Hey , I wanted to fine tune DETR myself on custom datasets , But I am new to all , I have been using torchvision models all the time to fine tune on my dataset . I would be glad if someone shares a demo code for fine-tuning @alcinos

lessw2020 · 2020-06-05T18:09:49Z

@raviv - happy to share my training results but can you post your plot code for the graphs and I'll use that? Right now I just have text output as the detr plot_utils wasn't working (wasn't sure if I should debug that or just move it to tensorboard, looking at that now).
@mlk1337 - same question, can you share your plot code for the logs?

m-klasen · 2020-06-05T18:14:14Z

@tanulsingh I wrote quick gist on how you can modify DETR to finetune on your own coco-formatted dataset Link. Hope this helps.

m-klasen · 2020-06-05T18:19:43Z

@lessw2020

detr/util/plot_utils.py

Line 20 in 5617b89

    
           coco_eval = pd.DataFrame(pd.np.stack(df.test_coco_eval.dropna().values)[:, 1]).ewm(com=ewm_col).mean()

changed to
pd.DataFrame(pd.np.stack(df.test_coco_eval_bbox.dropna().values)[:, 1]).ewm(com=ewm_col).mean()
worked for me (for bounding boxes)

lessw2020 · 2020-12-14T18:50:00Z

@lessw2020 I want to use DETR with different backbone, can you provide any starter code for this. Thank you

Hi @ayberksener - here's a link with some initial code, and if you are using mobilenet there's a full implementation in a link further down in that thread:
#154

Dicko87 · 2020-12-14T20:43:09Z

Hi @lessw2020 hmmm I am just using the DETR folders... emmm can’t see a train.py just detr.py and main.py
Sorry, the results I am on about is the mAP, it’s different every time I run the model.

Dicko87 · 2021-01-05T11:58:45Z

Hi Guys, has anyone yet manage to get reproducibe results, I mean I have tried everything I can think of and to this day cannot get reproducible results. Each time I run the model, the results for the first epoch are identical but thereafter the numbers begin to diverge. I have also went through each and every class and function in every .py file and added the seed function and the results are still not reproducible !

Dicko87 · 2021-01-06T10:27:12Z

Hi folks, I am struggling with getting repeatable result for a DETR model I am running with pytorch.
I have defined the following function:
import os
from numpy import random
import numpy as np
def seed_torch(seed=42):
random.seed(seed)
os.environ['PYTHONHASHSEED'] = str(seed)
np.random.seed(seed)
torch.manual_seed(seed)
torch.cuda.manual_seed(seed)
torch.cuda.manual_seed_all(seed) # if you are using multi-GPU.
torch.backends.cudnn.benchmark = True
torch.backends.cudnn.deterministic = True
Please note that I have also tried this function with cudnn_benchmark set to false.
This is the folder structure for DETR and the py files contained withing it.

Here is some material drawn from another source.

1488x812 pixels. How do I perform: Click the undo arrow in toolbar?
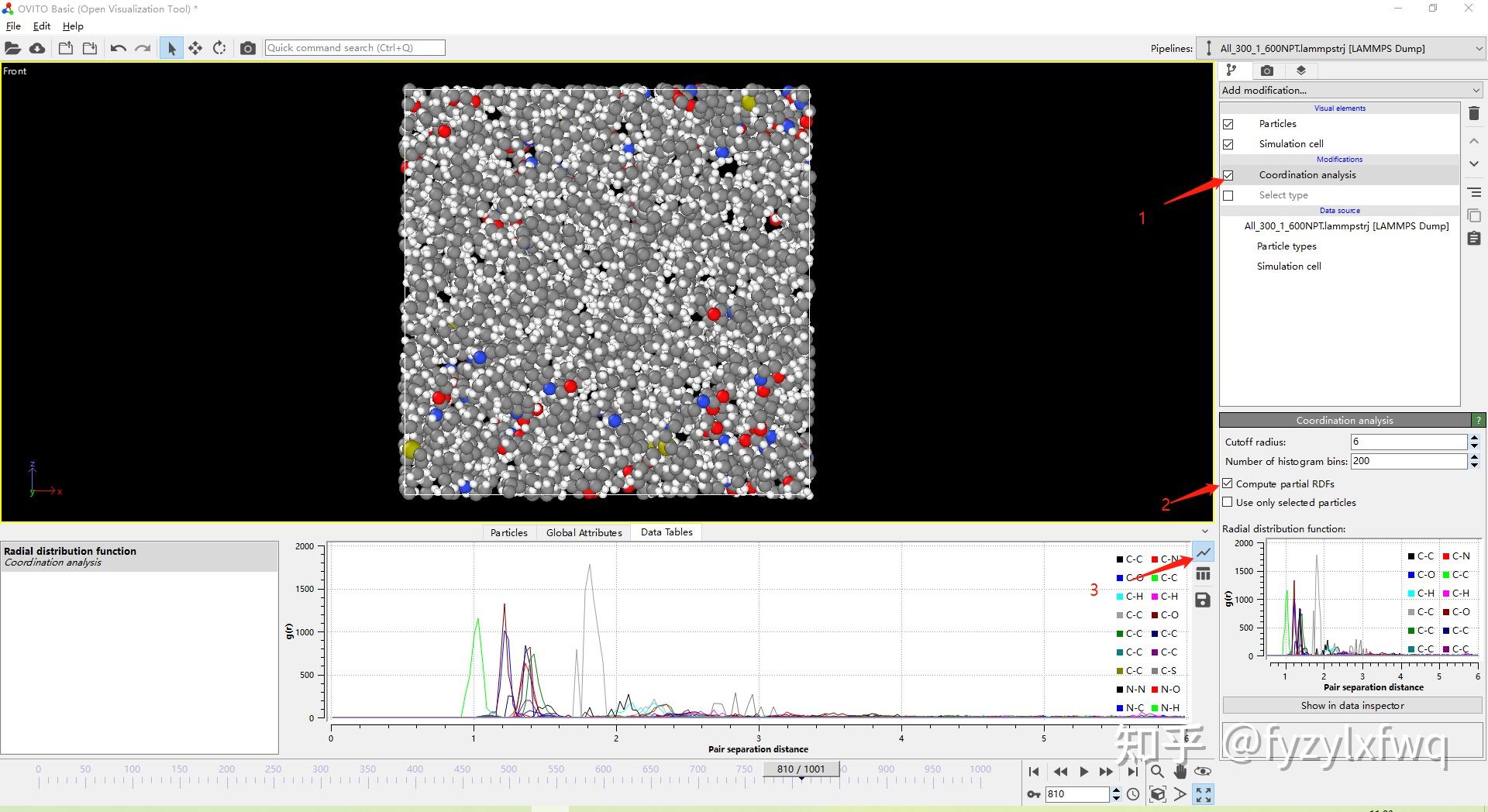pos(118,48)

I have tried using the seed function in each file separately to see if anyone of them would make my results reproducible and this did not work.
I then tried using the seed function in all files in each folder separately and this did not work.
I tried using the seed function in the first three folders and the first epoch was repeatable but after the first epoch the numbers were different.
The numbers I am talking about look like this:

But I am comparing losses for now.
In the end I copied the seed function to every py file and then used the function in every class and definition in the py files and the results are still not reproducible.
Does anybody have any idea how to resolve this?
I am running my code in the Anaconda terminal.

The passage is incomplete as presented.